16.2 Underlying revenue, underlying trading profit and underlying return on sales
Underlying revenue, underlying trading profit and underlying return on sales
are the headline equivalents of these measures after adjustments to exclude
the effects of changes in exchange rates, business acquisitions and disposals.
Reconciliations of underlying revenue and underlying trading profit can be
found in the Financial Summary. Underlying revenue growth is one of the
Group's KPIs and provides an important measure of organic growth of Group
businesses between reporting periods by eliminating the impact of exchange
rates, acquisitions and disposals.
16.3 Return on sales ('ROS')
ROS is calculated as trading profit divided by revenue. It is one of the
Group's key performance indicators and is used to assess the trading
performance of Group businesses. A reconciliation of ROS is included in Note
2.
16.4 Trading profit/adjusted EBITA
Trading profit/adjusted EBITA is defined as operating profit before separately
reported items. It is one of the Group's key performance indicators and is
used to assess the trading performance of Group businesses.
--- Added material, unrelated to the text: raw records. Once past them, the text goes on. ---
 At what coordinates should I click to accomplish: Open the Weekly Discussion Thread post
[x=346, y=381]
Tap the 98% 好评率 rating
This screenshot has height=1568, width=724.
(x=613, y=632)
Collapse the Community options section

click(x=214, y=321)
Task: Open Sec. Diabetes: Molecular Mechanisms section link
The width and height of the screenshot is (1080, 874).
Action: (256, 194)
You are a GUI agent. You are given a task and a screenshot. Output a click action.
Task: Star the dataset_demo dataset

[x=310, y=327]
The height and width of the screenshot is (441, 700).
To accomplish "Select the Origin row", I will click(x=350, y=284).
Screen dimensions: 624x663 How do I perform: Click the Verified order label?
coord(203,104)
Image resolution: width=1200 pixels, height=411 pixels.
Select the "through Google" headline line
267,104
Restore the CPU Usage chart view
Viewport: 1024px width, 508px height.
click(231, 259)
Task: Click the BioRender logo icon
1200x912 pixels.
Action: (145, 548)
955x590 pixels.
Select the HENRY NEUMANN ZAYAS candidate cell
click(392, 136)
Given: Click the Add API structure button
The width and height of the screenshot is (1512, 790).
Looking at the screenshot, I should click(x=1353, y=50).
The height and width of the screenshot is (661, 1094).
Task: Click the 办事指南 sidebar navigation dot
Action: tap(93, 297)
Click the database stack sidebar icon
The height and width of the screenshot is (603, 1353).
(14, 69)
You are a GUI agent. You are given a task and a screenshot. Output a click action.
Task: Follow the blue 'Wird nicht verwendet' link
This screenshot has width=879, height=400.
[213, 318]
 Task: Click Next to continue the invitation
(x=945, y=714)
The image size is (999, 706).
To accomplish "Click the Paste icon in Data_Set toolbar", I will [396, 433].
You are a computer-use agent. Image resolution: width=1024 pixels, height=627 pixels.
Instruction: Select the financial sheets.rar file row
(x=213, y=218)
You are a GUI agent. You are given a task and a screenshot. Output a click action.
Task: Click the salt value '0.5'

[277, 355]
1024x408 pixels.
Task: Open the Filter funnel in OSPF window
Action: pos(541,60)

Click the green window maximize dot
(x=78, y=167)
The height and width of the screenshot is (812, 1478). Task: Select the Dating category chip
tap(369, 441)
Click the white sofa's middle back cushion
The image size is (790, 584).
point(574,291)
16.5 Headline profit before tax
Headline profit before tax, reported separately on the face of the Group
Income Statement, is calculated as the net total of trading profit, plus the
Group's share of post-tax profit of joint ventures and total net finance costs
associated with headline performance. It is used to assess the financial
performance of the Group as a whole.
16.6 Headline effective tax rate ('ETR')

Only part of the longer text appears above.